Scientists have found that venom from the cone snail helps to stabilise blood sugar levels, which could pave the way for the development of new fast-acting drug options for people with diabetes.

Researchers from the University of New Hampshire examined the variants of the toxic insulin-like venom – known as Con-Ins – which is used by the cone snail to paralyse its prey.

Associate professor of chemical engineering, Harish Vashisth, said: “Diabetes is rising at an alarming rate and it’s become increasingly important to find new alternatives for developing effective and budget-friendly drugs for patients suffering with the disease.

“Our work found that the modelled Con-Ins variants, or analogues, bind even better to receptors in the body than the human hormone and may work faster which could make them a favourable option for stabilising blood sugar levels and a potential for new therapeutics.”

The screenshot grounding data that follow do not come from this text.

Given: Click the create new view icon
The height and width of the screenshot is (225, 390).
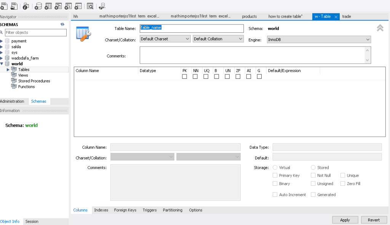Looking at the screenshot, I should tap(58, 6).
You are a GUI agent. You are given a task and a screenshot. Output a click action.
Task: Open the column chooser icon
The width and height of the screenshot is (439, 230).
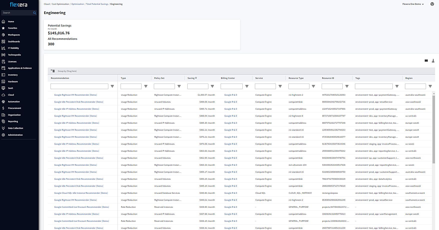[426, 61]
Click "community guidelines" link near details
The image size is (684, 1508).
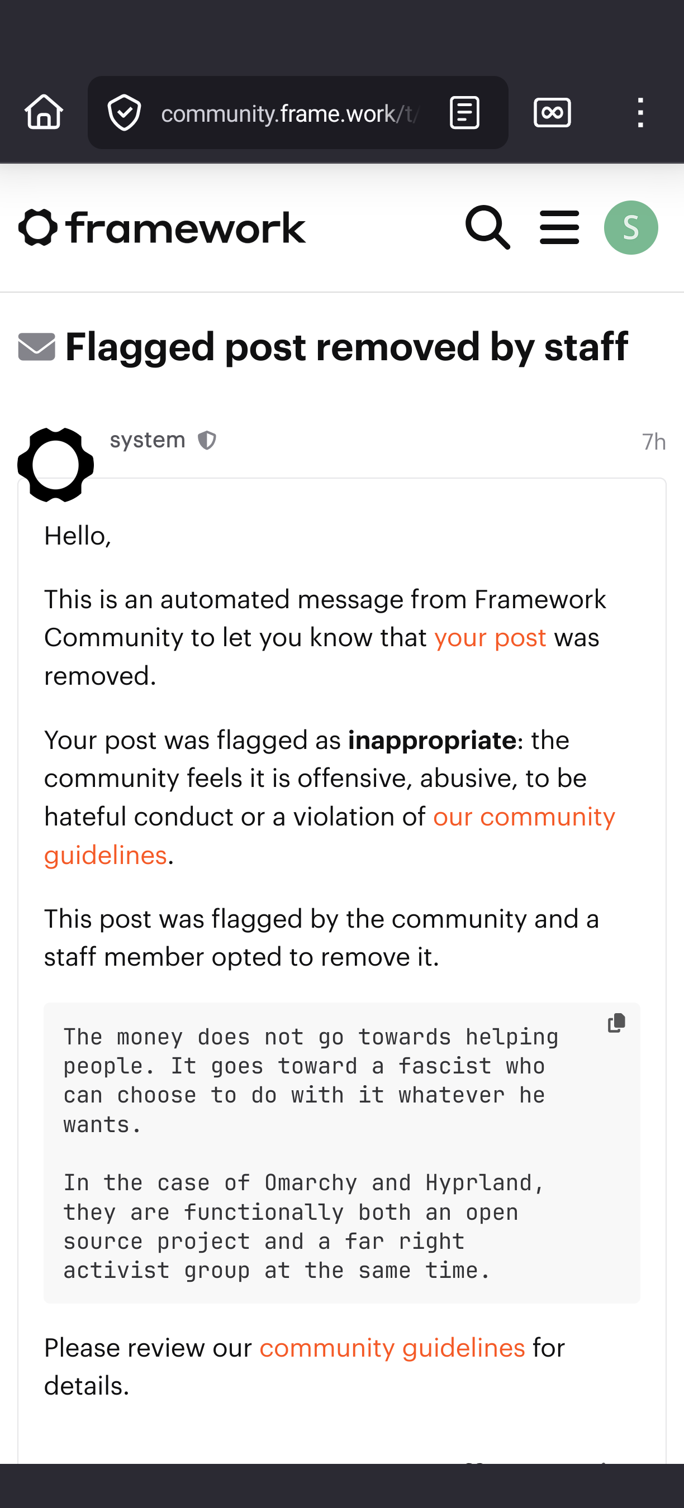[392, 1348]
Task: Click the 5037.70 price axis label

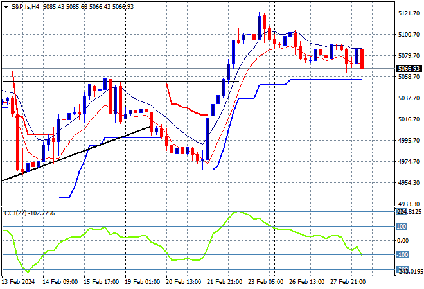Action: pos(409,98)
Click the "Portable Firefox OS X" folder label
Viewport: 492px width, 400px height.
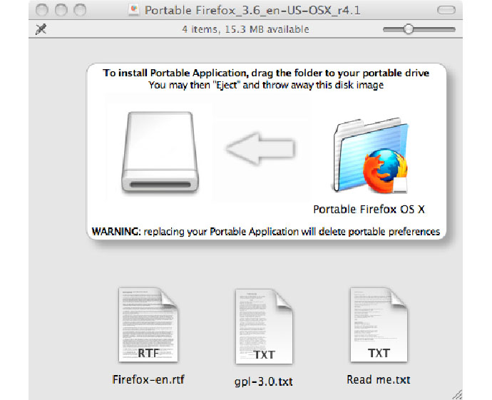click(x=369, y=210)
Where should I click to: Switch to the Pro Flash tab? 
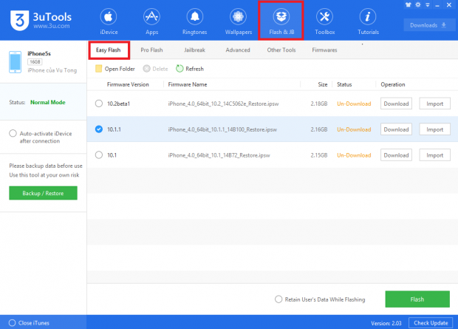coord(151,50)
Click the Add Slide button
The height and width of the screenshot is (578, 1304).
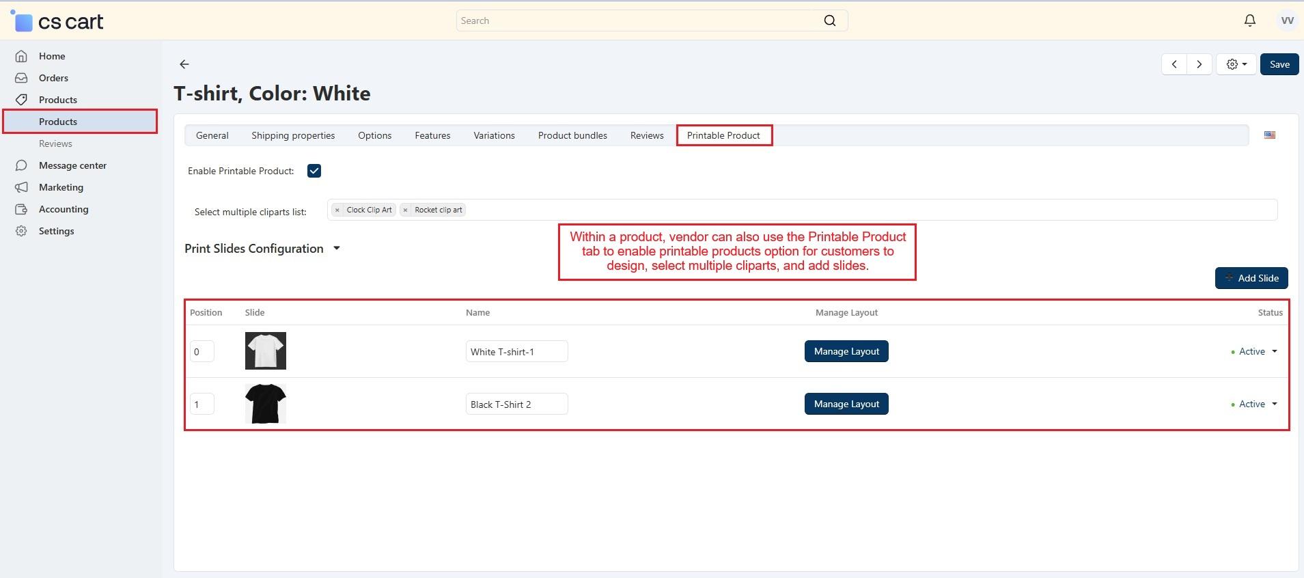(1251, 278)
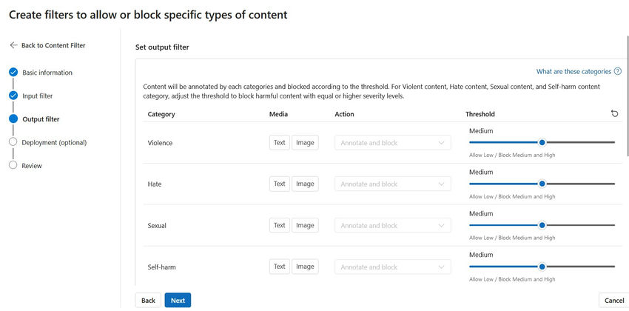
Task: Go to Deployment (optional) step
Action: [x=54, y=142]
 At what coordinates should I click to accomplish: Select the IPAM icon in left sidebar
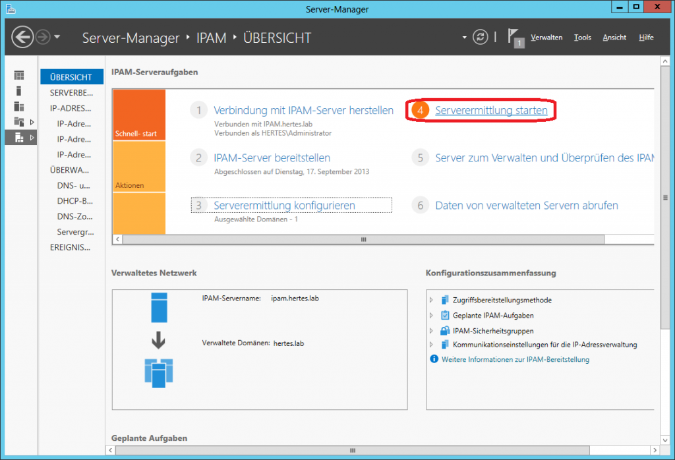point(19,137)
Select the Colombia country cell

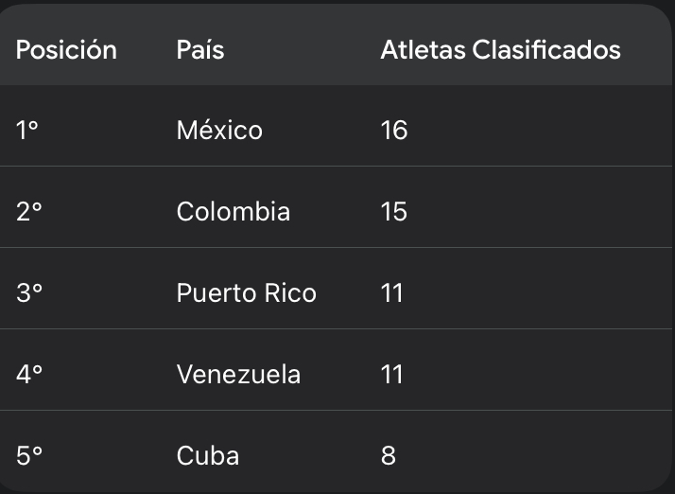pyautogui.click(x=233, y=211)
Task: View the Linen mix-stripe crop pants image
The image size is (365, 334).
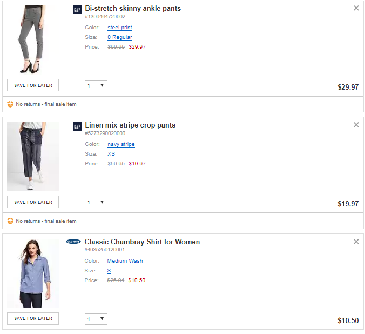Action: tap(33, 157)
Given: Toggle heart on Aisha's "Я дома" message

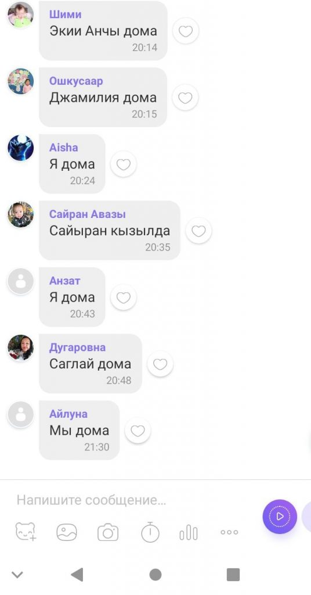Looking at the screenshot, I should pyautogui.click(x=124, y=164).
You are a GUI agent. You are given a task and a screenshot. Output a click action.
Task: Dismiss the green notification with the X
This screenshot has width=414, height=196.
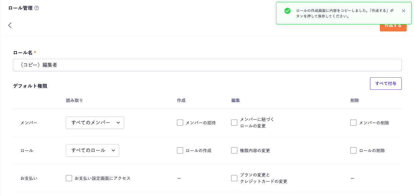click(403, 11)
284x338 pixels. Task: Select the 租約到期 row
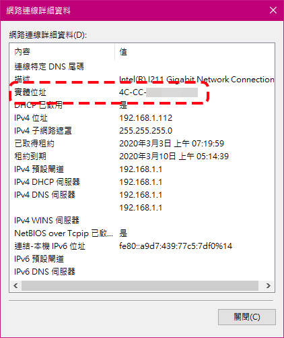tap(142, 157)
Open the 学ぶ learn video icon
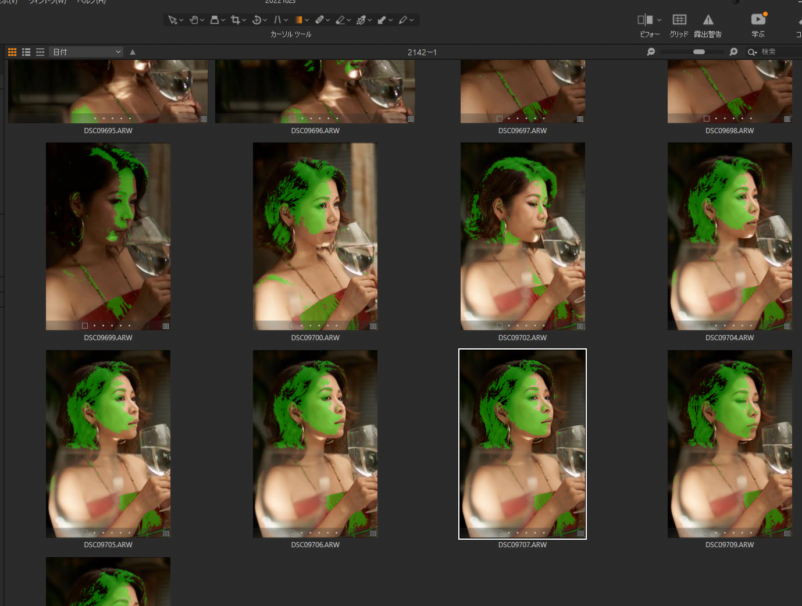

The venom from the snail induces a hypoglycaemic reaction that lowers blood sugar levels. Researchers examined the venom’s peptide sequence and used computer simulations of each Con-Ins variant complex with human insulin receptor to test their stability.

Lead author and postdoctoral research associate Biswajit Gorai said: “While more studies are needed, our research shows that despite the shorter peptide sequences, the cone snail venom could be a viable substitute and we are hopeful it will motivate future designs for new fast-acting drug options.”

The study has been published in Proteins: Structure, Function, and Bioinformatics.